**TAREAS POR REALIZAR**
- A) Edita el fragmento sobre la Cena Pascual: vuelve a escribirlo desde "El cuarto cáliz" hasta "alto del Calvario?" y cambia "Calvario" por "Gólgota".
- B) Traduce al inglés esta oración del fragmento sobre la Cena Pascual: "En la época de Jesús, cuatro copas o cálices de vino pautaban el desarrollo de la Cena Pascual."

**FRAGMENTO MOSTRADO**
════════
En la época de Jesús, cuatro copas o cálices de vino pautaban el desarrollo de la Cena Pascual. El primer cáliz llamado “de la bendición”, se bebía antes de comer las hierbas amargas. Después se leía el relato del Éxodo referente al festejo de la primera pascua, celebrada inmediatamente antes de la salida de Egipto, y se bebía el segundo cáliz.
Estos rituales habrán sido naturalmente seguidos por Jesús y los apóstoles en la Última Cena; pero en el momento que se pasaría al tercer cáliz, “Mientras estaban comiendo, tomó Jesús pan y lo bendijo, lo partió y, dándoselo a sus discípulos, dijo: «Tomad, comed, éste es mi cuerpo.» Tomó luego una copa y, dadas las gracias, se la dio diciendo: «Bebed de ella todos, porque ésta es mi sangre de la Alianza, que es derramada por muchos para perdón de los pecados. Y os digo que desde ahora no beberé de este producto de la vid hasta el día aquel en que lo beba con vosotros, nuevo, en el Reino de mi Padre.»” (Mt. 26, 26-29).
La copa con el vino que se transforma en la Sangre preciosa, es el sagrado cáliz que introduce una nueva y definitiva alianza, ratificada con la propia sangre del Salvador. Este ceremonial y bebida, tomó el lugar del llamado tercer cáliz.
Inmediatamente después de la institución de la Eucaristía, Jesús interrumpe la secuencia de la Cena Pascual y sale del recinto “…Y cantados los himnos, salieron hacia el monte de los Olivos.” (Mt. 26, 30).
El cuarto cáliz de la Pascua Judía se llamaba el cáliz “de la consumación” o “del cumplimiento”; ¿esa copa, no corresponderá a aquella que fue heroicamente aceptada y bebida hasta las heces al día siguiente, en lo alto del Calvario?
Una de las últimas palabras de Jesús en la cruz fue: “tengo sed” (Jn. 19, 28); y después exclamó: “todo está consumado” (Jn. 19, 30)… ¿La muerte de Cristo derramando toda su Sangre, no es ya aquel cáliz a que Él mismo hizo referencia en la víspera, en el Cenáculo, cuando anunció “Y os digo que desde ahora no beberé de este producto de la vid hasta el día aquel en que lo beba con vosotros, nuevo, en el Reino de mi Padre” (Mt. 26, 26-29). Porque su sangre es la bebida del Reino, el sacramento de vida eterna. Misterio altísimo, sublime, divino.
Pero… ¡pobres prefiguras! El cordero inmolado de la pascua judía (“escogerán un corderito sin defecto, macho, nacido en el año“, Éxodo 12, 5), es pálida imagen del Inmaculado Cordero de Dios que quita el pecado del mundo. El pan ázimo, también es palidísimo símbolo de la Hostia consagrada. Y la sangre con la que se pintó las puertas de las casas, igualmente es una muy pobre y descolorida figura de la “Sangre de la nueva y eterna alianza que será derramada por Ustedes y por muchos, para el perdón de los pecados” (palabras de la Consagración en la Misa).
¿Cuál no será la fuerza de la realidad, si la simple figura fue causa de salvación? ¡Nuestra Eucaristía es una Pascua sublimada que se hace eterna!
════════
**Entradas de datos almacenadas**

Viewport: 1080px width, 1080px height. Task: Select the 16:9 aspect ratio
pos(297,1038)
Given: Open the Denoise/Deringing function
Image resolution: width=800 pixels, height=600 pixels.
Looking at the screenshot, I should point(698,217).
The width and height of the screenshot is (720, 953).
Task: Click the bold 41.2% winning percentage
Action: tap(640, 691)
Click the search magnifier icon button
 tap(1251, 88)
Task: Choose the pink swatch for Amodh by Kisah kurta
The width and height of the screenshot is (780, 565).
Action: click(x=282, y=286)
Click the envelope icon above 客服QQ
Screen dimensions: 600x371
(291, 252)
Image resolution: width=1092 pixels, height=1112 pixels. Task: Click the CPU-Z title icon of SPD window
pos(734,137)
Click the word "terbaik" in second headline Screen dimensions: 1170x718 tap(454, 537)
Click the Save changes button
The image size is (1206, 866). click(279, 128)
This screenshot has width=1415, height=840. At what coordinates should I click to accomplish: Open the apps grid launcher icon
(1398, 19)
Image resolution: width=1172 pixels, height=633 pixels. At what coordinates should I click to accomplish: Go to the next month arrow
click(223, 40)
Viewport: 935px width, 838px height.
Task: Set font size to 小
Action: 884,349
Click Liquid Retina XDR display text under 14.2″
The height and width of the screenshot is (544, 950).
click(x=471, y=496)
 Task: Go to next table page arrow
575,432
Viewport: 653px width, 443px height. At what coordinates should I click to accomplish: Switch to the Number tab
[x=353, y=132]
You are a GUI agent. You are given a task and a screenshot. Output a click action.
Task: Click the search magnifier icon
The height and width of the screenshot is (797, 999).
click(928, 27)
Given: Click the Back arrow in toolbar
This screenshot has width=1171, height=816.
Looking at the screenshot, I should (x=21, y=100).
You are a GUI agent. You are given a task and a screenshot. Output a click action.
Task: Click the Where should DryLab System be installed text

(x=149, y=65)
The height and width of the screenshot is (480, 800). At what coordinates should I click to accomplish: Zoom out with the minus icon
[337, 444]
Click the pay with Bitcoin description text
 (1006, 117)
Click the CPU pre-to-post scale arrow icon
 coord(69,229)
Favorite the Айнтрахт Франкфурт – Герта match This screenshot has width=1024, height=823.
════════
**RESULTADOS DE LAS TAREAS**
- A)
El cuarto cáliz de la Pascua Judía se llamaba el cáliz “de la consumación” o “del cumplimiento”; ¿esa copa, no corresponderá a aquella que fue heroicamente aceptada y bebida hasta las heces al día siguiente, en lo alto del Gólgota?

- B) In the time of Jesus, four cups or chalices of wine marked the course of the Passover Supper.